Breath in through the nose and out through the mouth
This is another way to engage with your breaths consciously. Also, it encourages a healthy balance between the inhale and the exhale.
Lead with your eyes
Allow your vision to be an anchor for your movement. Prepare yourself to stand up by picking a spot across the room. Remain focused on that spot and move toward it. How can this change the way your body moves?
Feel yourself expanding upward and out
This is an exercise for your imagination. Suppose your body is continually expanding. How would that feel? You can think of your back being tall, your neck extending up, and your head feeling weightless and free. What sensations do you experience when you take time with this image?

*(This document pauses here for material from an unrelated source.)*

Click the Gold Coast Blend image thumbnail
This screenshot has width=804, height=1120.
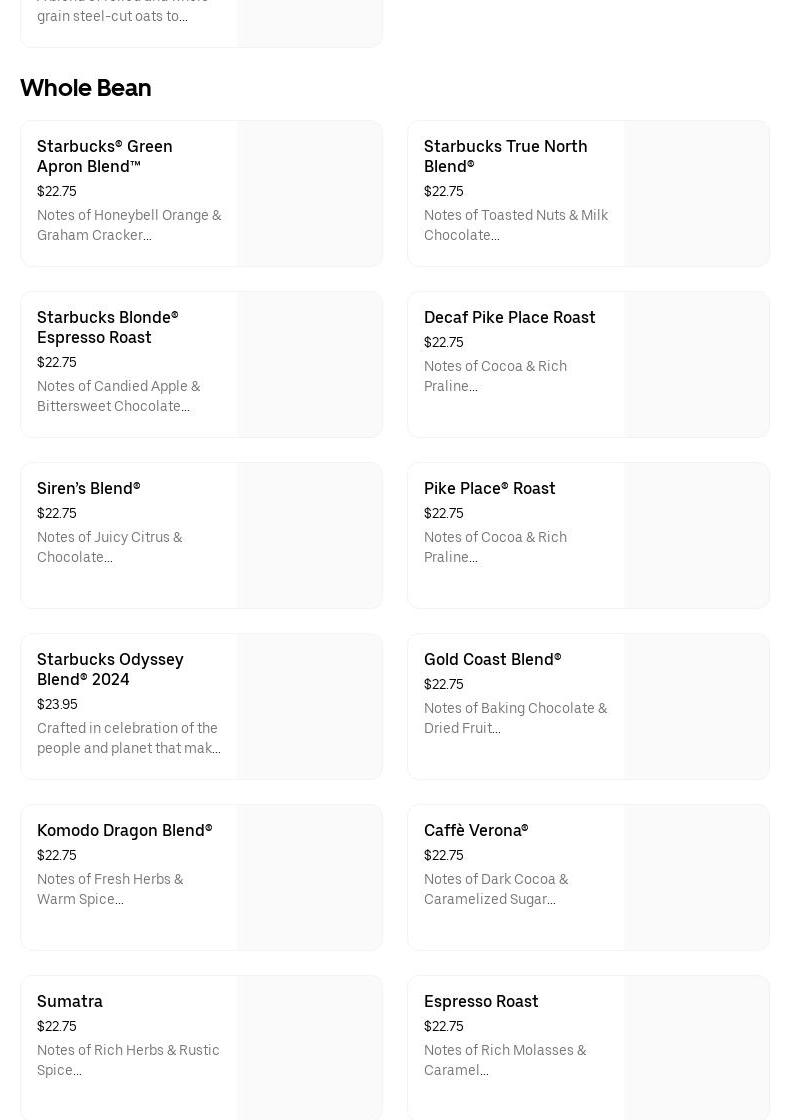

Relax and breath into pain and discomfort
Suppose you have heartburn, a headache, muscle soreness, or are recovering from an injury. Take a few moments to describe how the pain feels, and where the pain begins and ends. As you breathe let the air into the pain. Try letting your body be heavy, like number 8, and notice if any muscle tension has accumulated near this pain. Don’t expect this practice to replace any other pain treatment or plan prescribed by a doctor or your own common sense. Simply take a moment to check in with the body and observe what you can do to accept this pain, and bear it without unnecessary resistance.
Maximum Exhaling
This step goes right along with numbers 2 and 9, but can also be its own thing. Breathe in the to count of 4, and then breathe out to the count of 8, or 12. You’re doing it right when there’s nothing left before you get to the end, and continue to release the last trickle of air. Remember, exhaling is about relaxing. Don’t make yourself light headed or dizzy.
Do a body scan
My favorite way to body scan is to imagine I’m a giant hourglass with sand slowly flowing from the top of my head down to my toes. Is that weird? If so, that’s fine. The idea is to observe your body from head to toe and become aware of whatever sensations are there.
Drink more water
You can never drink too much water. Unless you do, in which case don’t drink more water. But let’s be honest, you’re not drinking enough. Divide your body weight in half, and drink that number in ounces by the end of the day. Or if you’re not measuring, make sure you drink water before and after you eat. It’s not rocket science. You probably always need more water.
Have a snack, consciously
Pause before you eat, and imagine how you expect eating the snack to feel. Eat slowly. As you eat and afterward, be curious if what you feel matches what you imagined beforehand. Are you as full as you want to be? Is feeling hungry really that bad? How long until your next meal? Are you burning more calories than you normally do, and therefore more hungry? Don’t judge yourself, simply be interested in your honest thoughts.
Take a nap
Naps are good for many of us, even if you don’t actually fall asleep. Take time to be alone, in the quiet, lying down or in a relaxed position, even if it’s only for a few minutes. Schedule a nap time once a week if you don’t already, preferably not too close to bed time or waking up in the morning.